Professor Dietler's lecture addresses this problem by focusing on a series of colonial encounters that occurred in ancient Mediterranean France during the first millennium BCE.  It shows why accentuation of connectivity as a defining process can end up unconsciously reproducing the perspective of a decidedly colonial vision of the Mediterranean. It argues instead for the idea of “entanglement” to frame the study of colonial encounters and for careful attention to local boundaries, practices, and identities as crucial for understanding the alternative experiences and perspectives of those societies of the Mediterranean that did not leave a hegemonic written narrative of the history of these encounters. There were indeed multiple connections and networks that developed between different parts of the Mediterranean during this period (often articulated by merchants), but these did not dissolve local worlds into an increasingly homogeneous Mediterranean.  Rather, local groups used these connections for their own ethnocentric ends, while at the same time becoming entangled in unanticipated economic, social, and political formations.  The logic and consequences of these colonial encounters cannot be understood from a perspective that ignores boundaries and difference or the qualitative content of network interactions.
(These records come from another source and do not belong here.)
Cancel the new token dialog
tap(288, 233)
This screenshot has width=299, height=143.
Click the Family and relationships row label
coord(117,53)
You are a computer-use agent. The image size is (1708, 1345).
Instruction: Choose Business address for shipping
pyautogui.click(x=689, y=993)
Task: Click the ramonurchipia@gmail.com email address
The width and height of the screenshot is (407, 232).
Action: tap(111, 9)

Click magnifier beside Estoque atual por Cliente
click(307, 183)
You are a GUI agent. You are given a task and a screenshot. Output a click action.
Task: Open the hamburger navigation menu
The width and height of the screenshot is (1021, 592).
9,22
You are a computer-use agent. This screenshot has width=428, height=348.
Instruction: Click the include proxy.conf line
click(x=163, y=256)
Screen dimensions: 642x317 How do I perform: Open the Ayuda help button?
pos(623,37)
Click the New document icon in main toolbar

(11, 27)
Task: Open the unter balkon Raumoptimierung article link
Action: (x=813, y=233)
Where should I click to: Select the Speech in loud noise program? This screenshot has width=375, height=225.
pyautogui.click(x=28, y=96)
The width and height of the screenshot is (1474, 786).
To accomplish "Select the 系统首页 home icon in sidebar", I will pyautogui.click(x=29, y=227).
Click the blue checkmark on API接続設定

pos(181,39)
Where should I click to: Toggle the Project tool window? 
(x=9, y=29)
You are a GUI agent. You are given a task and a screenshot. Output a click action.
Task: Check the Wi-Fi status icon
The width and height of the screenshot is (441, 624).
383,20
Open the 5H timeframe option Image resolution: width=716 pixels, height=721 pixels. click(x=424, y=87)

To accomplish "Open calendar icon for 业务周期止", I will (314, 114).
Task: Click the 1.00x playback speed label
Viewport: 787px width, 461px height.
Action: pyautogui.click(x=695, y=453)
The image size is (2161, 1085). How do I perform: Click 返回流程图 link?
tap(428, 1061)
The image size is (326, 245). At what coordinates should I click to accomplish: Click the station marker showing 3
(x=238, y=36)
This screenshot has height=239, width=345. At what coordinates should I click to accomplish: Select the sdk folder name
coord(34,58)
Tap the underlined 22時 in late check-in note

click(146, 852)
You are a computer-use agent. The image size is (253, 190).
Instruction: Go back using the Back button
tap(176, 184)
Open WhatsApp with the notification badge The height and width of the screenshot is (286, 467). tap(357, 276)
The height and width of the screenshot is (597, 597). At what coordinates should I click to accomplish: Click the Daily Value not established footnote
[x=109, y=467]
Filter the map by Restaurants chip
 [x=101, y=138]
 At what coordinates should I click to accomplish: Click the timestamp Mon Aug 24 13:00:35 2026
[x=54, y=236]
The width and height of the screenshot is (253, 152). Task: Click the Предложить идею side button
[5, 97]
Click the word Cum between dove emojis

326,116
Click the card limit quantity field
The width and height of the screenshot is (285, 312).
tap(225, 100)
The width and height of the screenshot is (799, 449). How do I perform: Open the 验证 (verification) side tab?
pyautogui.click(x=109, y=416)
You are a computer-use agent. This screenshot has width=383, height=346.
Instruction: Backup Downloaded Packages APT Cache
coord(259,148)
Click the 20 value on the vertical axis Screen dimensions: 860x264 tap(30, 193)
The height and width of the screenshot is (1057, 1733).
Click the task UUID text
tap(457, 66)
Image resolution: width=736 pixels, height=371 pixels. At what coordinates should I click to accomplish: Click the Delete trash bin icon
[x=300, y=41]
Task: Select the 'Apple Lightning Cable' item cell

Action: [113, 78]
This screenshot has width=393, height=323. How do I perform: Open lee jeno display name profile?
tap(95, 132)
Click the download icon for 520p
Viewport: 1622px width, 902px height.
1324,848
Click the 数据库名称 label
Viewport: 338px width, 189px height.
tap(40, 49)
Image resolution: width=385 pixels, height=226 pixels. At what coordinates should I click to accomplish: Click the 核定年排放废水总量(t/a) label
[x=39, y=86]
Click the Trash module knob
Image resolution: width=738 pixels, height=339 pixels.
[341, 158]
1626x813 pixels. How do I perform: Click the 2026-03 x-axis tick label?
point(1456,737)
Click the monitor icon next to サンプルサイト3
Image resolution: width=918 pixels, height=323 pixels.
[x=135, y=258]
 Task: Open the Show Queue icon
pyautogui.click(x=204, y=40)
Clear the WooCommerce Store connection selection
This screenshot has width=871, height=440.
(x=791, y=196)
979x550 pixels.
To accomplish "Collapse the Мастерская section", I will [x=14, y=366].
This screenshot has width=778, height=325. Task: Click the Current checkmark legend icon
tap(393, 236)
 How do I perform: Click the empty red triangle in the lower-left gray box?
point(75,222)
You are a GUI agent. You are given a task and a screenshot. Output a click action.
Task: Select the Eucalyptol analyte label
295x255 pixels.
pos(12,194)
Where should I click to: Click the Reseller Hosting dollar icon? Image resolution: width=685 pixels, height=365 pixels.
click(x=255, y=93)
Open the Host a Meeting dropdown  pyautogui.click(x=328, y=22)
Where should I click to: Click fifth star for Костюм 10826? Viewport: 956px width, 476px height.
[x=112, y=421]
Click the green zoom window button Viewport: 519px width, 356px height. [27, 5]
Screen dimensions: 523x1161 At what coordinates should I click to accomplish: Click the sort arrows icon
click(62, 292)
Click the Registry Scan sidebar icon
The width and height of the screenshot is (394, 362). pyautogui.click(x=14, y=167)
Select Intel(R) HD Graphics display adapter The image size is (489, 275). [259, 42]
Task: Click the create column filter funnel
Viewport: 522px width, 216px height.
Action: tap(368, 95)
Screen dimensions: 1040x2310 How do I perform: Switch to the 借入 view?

Free event, everyone welcome.

Professor Dietler's biography

Michael Dietler is Professor of Anthropology at the University of Chicago. He received his PhD from the University of California, Berkeley, in 1990, and he taught at Yale University from 1990-95 before moving to Chicago. He has also been a visiting professor at the École des Hautes Études en Sciences Sociales and at the Université Paris I (Sorbonne-Panthéon). His primary archaeological research has been in Mediterranean France, focused on colonial encounters in the first millennium BCE between the indigenous inhabitants of the region and alien Etruscans, Greeks, and Romans. He has also undertaken several years of ethnographic research in Kenya, among the Luo people, in collaboration with Ingrid Herbich. Other research projects include the investigation of modern Celtic identities and imaginaries and the anthropology of alcohol and feasting. Among his publications of particular relevance to the lecture are his books Archaeologies of Colonialism: Consumption, Entanglement, and Violence in Ancient Mediterranean France (2010), Consumption and Colonial Encounters in the Rhône Basin of France:  A Study of Early Iron Age Political Economy (2005), and the edited volumes The Emporion in the Ancient Western Mediterranean: Trade and Colonial Encounters from the Archaic to the Hellenistic Period (2018, with E. Gailledrat & R. Plana-Mallart) and Colonial Encounters in Ancient Iberia: Phoenician, Greek, and Indigenous Relations (2009, with C. López-Ruiz).

Apr 04 2019 -

Munro Lecture - Professor Michael Dietler: 'Flows, boundaries, and entanglements'

The Munro Lecture 'Flows, boundaries, and entanglements: Unraveling colonial encounters in Ancient Mediterranean France' by Professor Michael Dietler on 4 April, 2019.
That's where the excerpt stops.